Built-in Metrics in Redis
Introduction
Redis is an in-memory data structure store that is widely used as a database, cache, and message broker. Monitoring Redis is crucial for ensuring its performance and reliability. Redis provides a variety of built-in metrics that can be used to monitor its behavior and performance. This tutorial will guide you through understanding and using these built-in metrics.
Accessing Redis Metrics
Redis provides an INFO
command that returns information and statistics about the server. This command is the primary method for accessing Redis metrics.
To access the metrics, you can use the following command:
INFO
The INFO
command returns a variety of metrics categorized into sections such as server, clients, memory, persistence, stats, replication, CPU, and cluster. We will explore some of these sections in detail.
Server Metrics
The server section provides general information about the Redis server. It includes metrics such as server version, uptime, and configuration settings.
Example output from the server section:
# Server redis_version:6.2.5 redis_git_sha1:00000000 redis_git_dirty:0 redis_build_id:6c3a3c49b8f3f945 redis_mode:standalone os:Linux 4.15.0-142-generic x86_64 arch_bits:64 multiplexing_api:epoll gcc_version:7.5.0 process_id:1 run_id:8fc5807b1cca3f6e6a5f4b8131b1547e8c0d1ff0 tcp_port:6379 uptime_in_seconds:123456 uptime_in_days:1
Memory Metrics
The memory section provides information about Redis memory usage. It includes metrics such as total memory used, memory fragmentation ratio, and peak memory usage.
Example output from the memory section:
# Memory used_memory:1024000 used_memory_human:1000K used_memory_rss:2048000 used_memory_rss_human:2M used_memory_peak:2048000 used_memory_peak_human:2M used_memory_peak_perc:50.00% used_memory_overhead:512000 used_memory_startup:512000 used_memory_dataset:512000 used_memory_dataset_perc:50.00% total_system_memory:8192000 total_system_memory_human:8M used_memory_lua:4096 used_memory_lua_human:4K maxmemory:0 maxmemory_human:0B maxmemory_policy:noeviction mem_fragmentation_ratio:2.00 mem_allocator:jemalloc-5.1.0
Persistence Metrics
The persistence section provides information about the RDB and AOF persistence mechanisms. It includes metrics such as the last save time, save changes since the last save, and current AOF status.
Example output from the persistence section:
# Persistence loading:0 rdb_changes_since_last_save:100 rdb_bgsave_in_progress:0 rdb_last_save_time:1627074078 rdb_last_bgsave_status:ok rdb_last_bgsave_time_sec:1 rdb_current_bgsave_time_sec:-1 aof_enabled:0 aof_rewrite_in_progress:0 aof_rewrite_scheduled:0 aof_last_rewrite_time_sec:-1 aof_current_rewrite_time_sec:-1 aof_last_bgrewrite_status:ok aof_last_write_status:ok
Stats Metrics
The stats section provides general statistics about Redis operations. It includes metrics such as total connections received, total commands processed, and number of key hits and misses.

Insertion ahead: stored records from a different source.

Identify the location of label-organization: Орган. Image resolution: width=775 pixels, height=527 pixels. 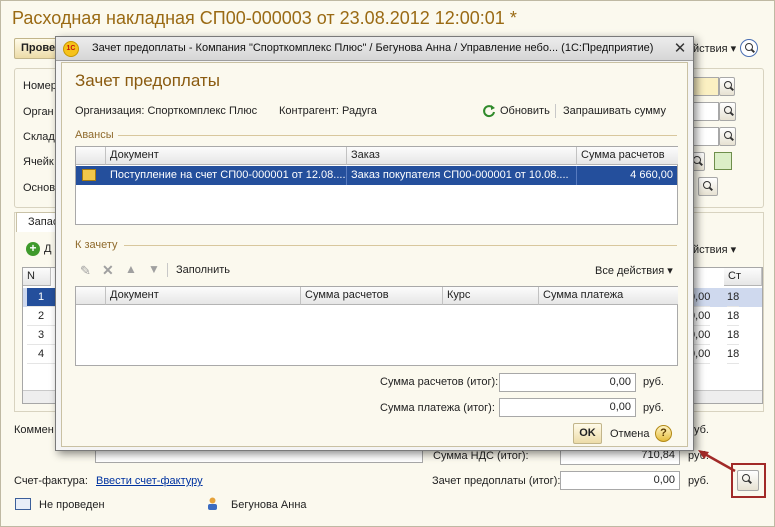
(38, 112).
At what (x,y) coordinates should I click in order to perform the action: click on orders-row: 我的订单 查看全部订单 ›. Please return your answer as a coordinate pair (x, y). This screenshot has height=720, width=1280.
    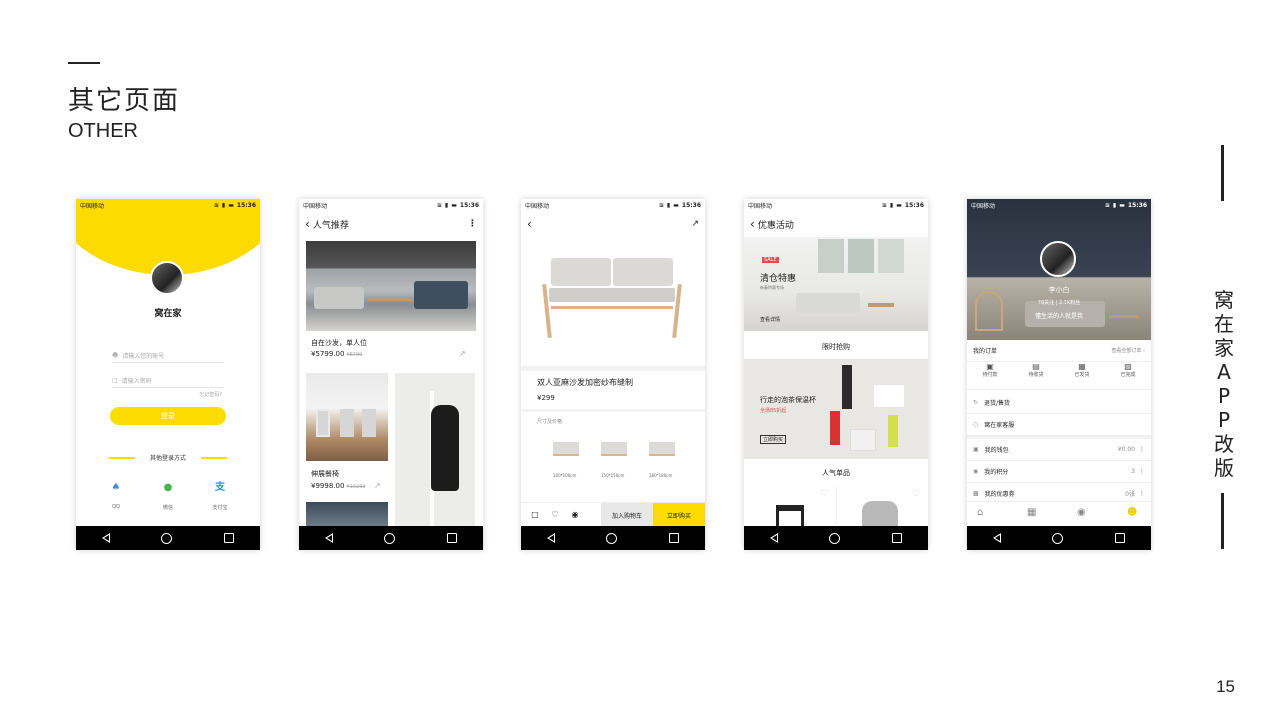
    Looking at the image, I should click on (1059, 351).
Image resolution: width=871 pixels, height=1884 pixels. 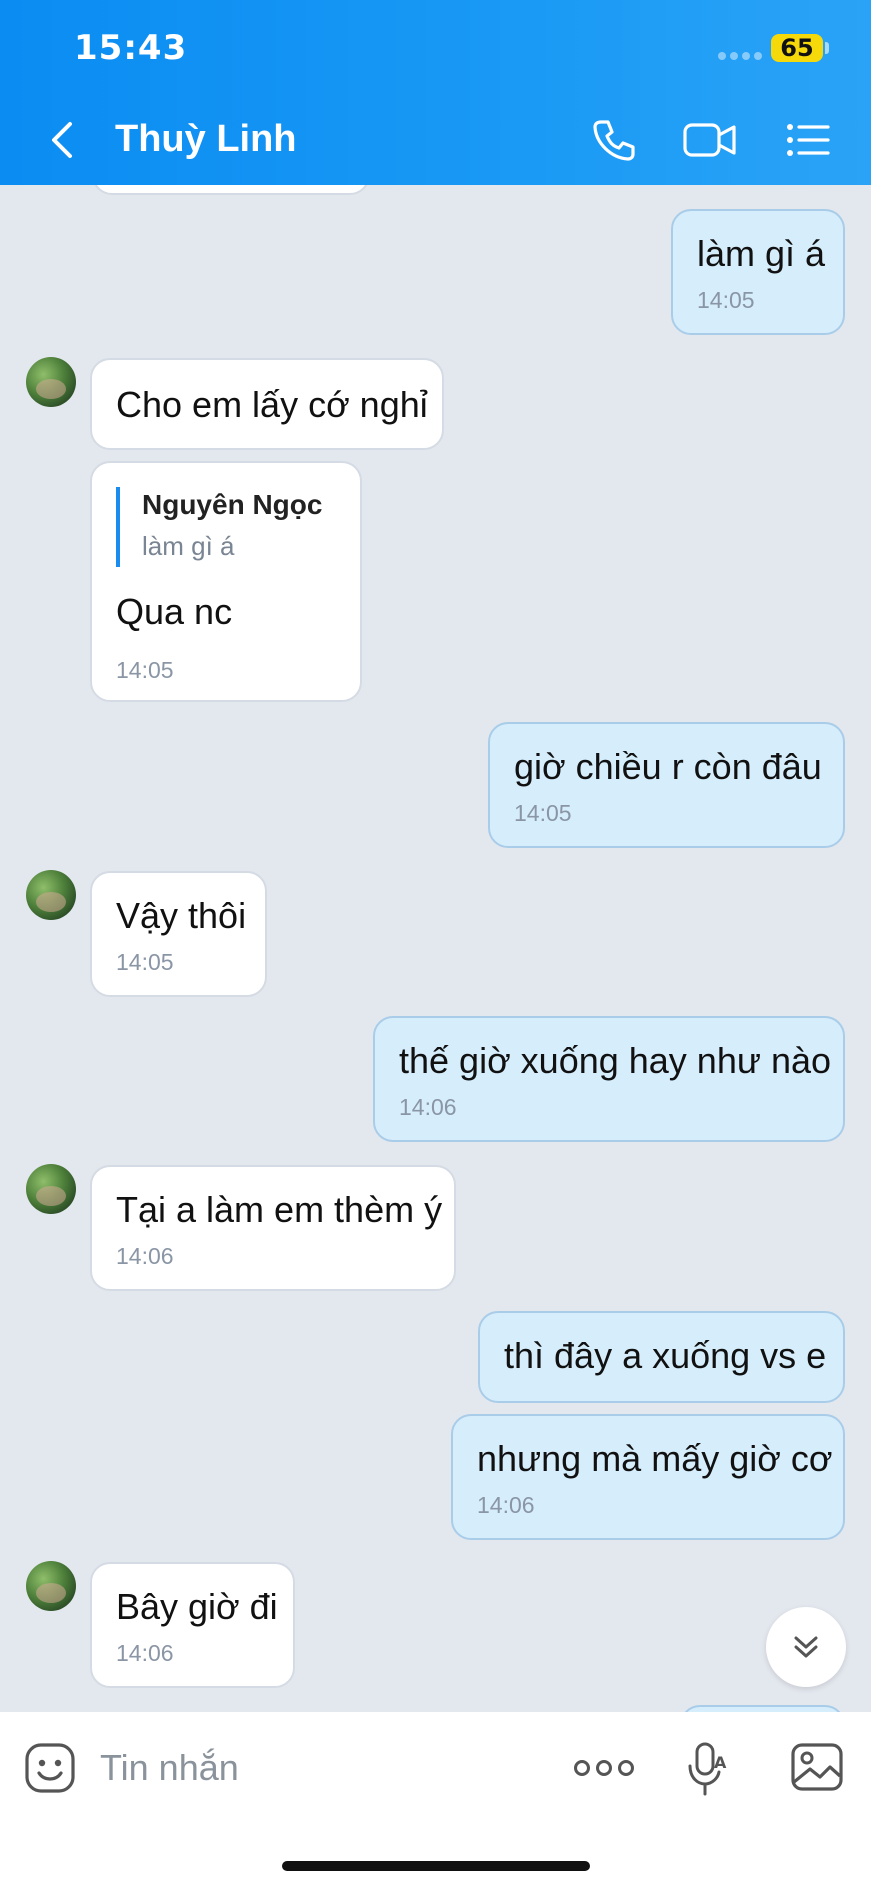 I want to click on image-icon, so click(x=817, y=1767).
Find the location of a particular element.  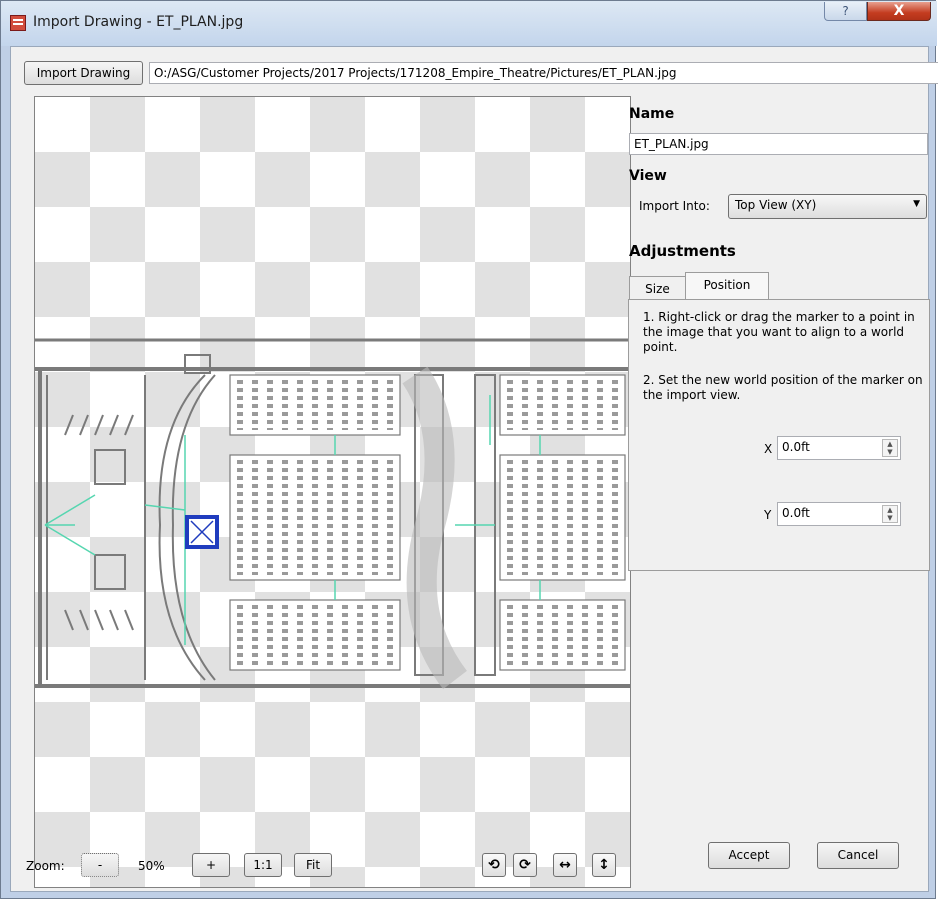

Example output from the stats section:
# Stats total_connections_received:1000 total_commands_processed:5000 instantaneous_ops_per_sec:10 total_net_input_bytes:2048000 total_net_output_bytes:2048000 instantaneous_input_kbps:1.00 instantaneous_output_kbps:1.00 rejected_connections:0 sync_full:0 sync_partial_ok:0 sync_partial_err:0 expired_keys:100 evicted_keys:0 keyspace_hits:500 keyspace_misses:100 pubsub_channels:0 pubsub_patterns:0 latest_fork_usec:1000 migrate_cached_sockets:0
Client Metrics
The clients section provides information about the connected clients. It includes metrics such as the number of connected clients, blocked clients, and client buffer usage.
Example output from the clients section:
# Clients connected_clients:10 client_longest_output_list:0 client_biggest_input_buf:0 blocked_clients:0
Conclusion
Understanding and using Redis built-in metrics is essential for monitoring and optimizing the performance of your Redis server. By utilizing the INFO
command, you can access a wealth of information about different aspects of your Redis instance, including server status, memory usage, persistence, and client connections. Regular monitoring of these metrics can help you identify and address potential issues before they impact your application's performance.